■ Material provided ■
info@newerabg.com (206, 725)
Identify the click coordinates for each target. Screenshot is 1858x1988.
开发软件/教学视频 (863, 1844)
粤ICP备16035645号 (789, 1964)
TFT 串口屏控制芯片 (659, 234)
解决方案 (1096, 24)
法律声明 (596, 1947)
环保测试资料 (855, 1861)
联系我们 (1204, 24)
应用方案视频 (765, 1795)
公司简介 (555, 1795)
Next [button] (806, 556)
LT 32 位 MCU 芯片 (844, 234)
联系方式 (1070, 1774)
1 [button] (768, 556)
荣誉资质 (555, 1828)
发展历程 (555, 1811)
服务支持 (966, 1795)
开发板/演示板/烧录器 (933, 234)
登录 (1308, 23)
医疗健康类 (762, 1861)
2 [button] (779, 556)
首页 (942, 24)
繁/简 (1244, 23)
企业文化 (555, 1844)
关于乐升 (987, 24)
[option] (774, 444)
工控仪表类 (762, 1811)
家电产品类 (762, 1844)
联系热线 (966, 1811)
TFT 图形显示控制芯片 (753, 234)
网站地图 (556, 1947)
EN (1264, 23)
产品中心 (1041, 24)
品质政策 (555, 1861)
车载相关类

■ Your instructions ■
Line by line, output the records exactly as given.

■ Task response ■
info@newerabg.com (206, 725)
Identify the click coordinates for each target. Screenshot is 1858x1988.
开发软件/教学视频 (863, 1844)
粤ICP备16035645号 (789, 1964)
TFT 串口屏控制芯片 (659, 234)
解决方案 (1096, 24)
法律声明 (596, 1947)
环保测试资料 (855, 1861)
联系我们 (1204, 24)
应用方案视频 (765, 1795)
公司简介 (555, 1795)
Next [button] (806, 556)
LT 32 位 MCU 芯片 (844, 234)
联系方式 (1070, 1774)
1 [button] (768, 556)
荣誉资质 (555, 1828)
发展历程 (555, 1811)
服务支持 (966, 1795)
开发板/演示板/烧录器 (933, 234)
登录 (1308, 23)
医疗健康类 (762, 1861)
2 [button] (779, 556)
首页 (942, 24)
繁/简 (1244, 23)
企业文化 (555, 1844)
关于乐升 (987, 24)
[option] (774, 444)
工控仪表类 (762, 1811)
家电产品类 (762, 1844)
联系热线 (966, 1811)
TFT 图形显示控制芯片 (753, 234)
网站地图 (556, 1947)
EN (1264, 23)
产品中心 (1041, 24)
品质政策 (555, 1861)
车载相关类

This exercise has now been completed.